Ковалев вырастил много ученых, докторов, кандидатов наук. На своем 85-летии он обратился к своим ученикам: «Дети мои, я хочу сказать вам, что я ноль». Все замерли. Как будто дали всем пощечину. Он чуть выдержал паузу: «Вы – мои цифры. Только рядом с вами я приобретаю какое-то значение».
Заключение
Странное чувство испытали мы, заканчивая эту книгу. С одной стороны, вот она – картина русской кухни через людей которые ее создавали. А с другой… Как много еще осталось недосказанного, неисследованного! Сколько кулинаров, ученых и писателей, так или иначе причастных к созданию нашей гастрономии, оказались за пределами этого повествования.

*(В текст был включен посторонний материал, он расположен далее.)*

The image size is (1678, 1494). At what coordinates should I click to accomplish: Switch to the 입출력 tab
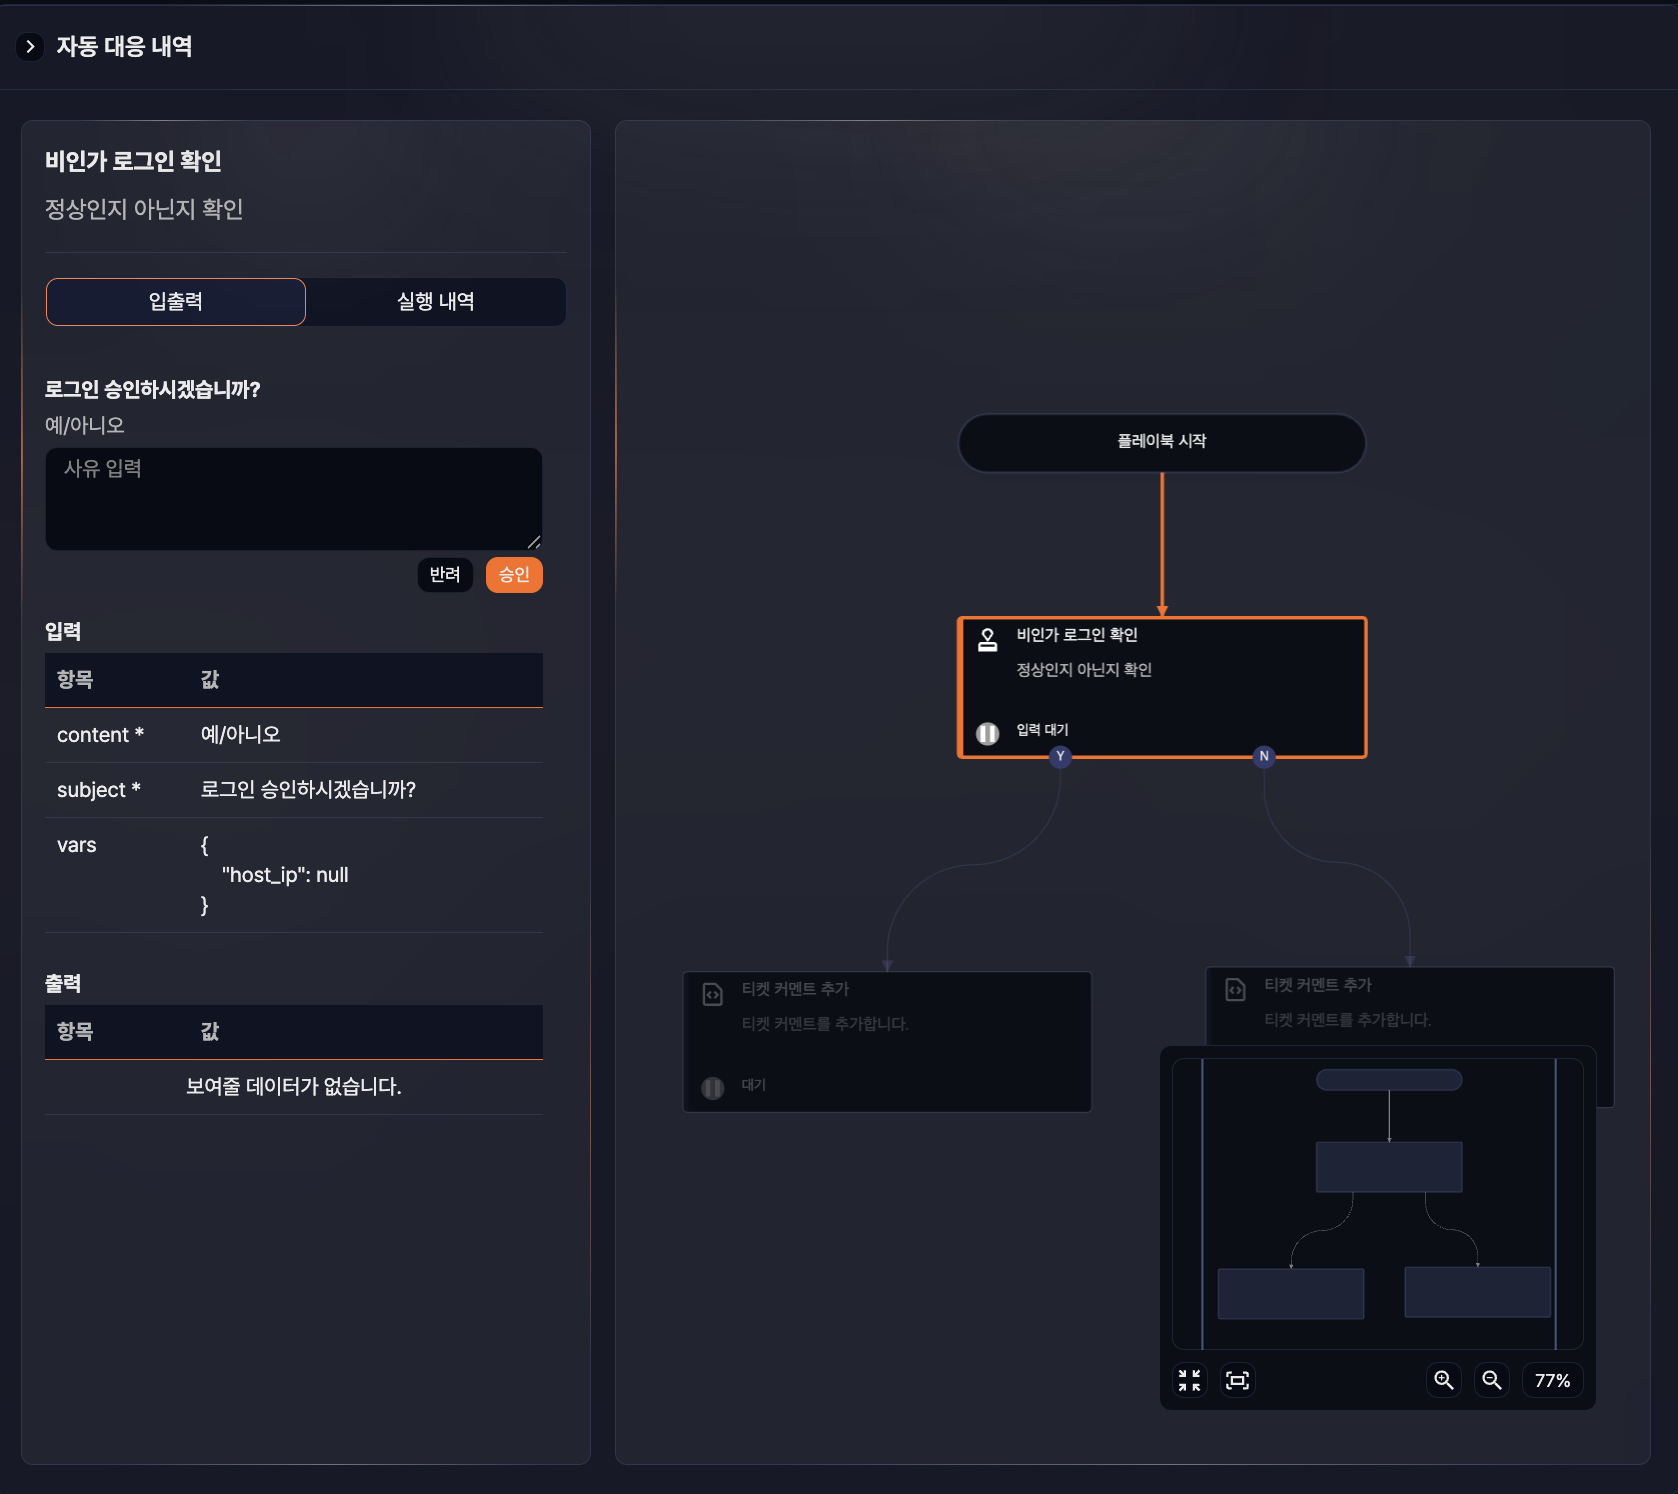coord(176,302)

Мы далеки от мысли о том, чтобы рассматривать данную работу как своего рода энциклопедию или биографический словарь. Даже формальный налет академичности хорош при анализе явлений или событий. Здесь же – другое: людские судьбы, характеры. А они редко поддаются холодному расчету и оценке. Не окунувшись в обстоятельства эпохи, не увидев «примет времени», невозможно понять, что же двигало этими людьми. И почему кулинария стала вдруг делом всей их жизни.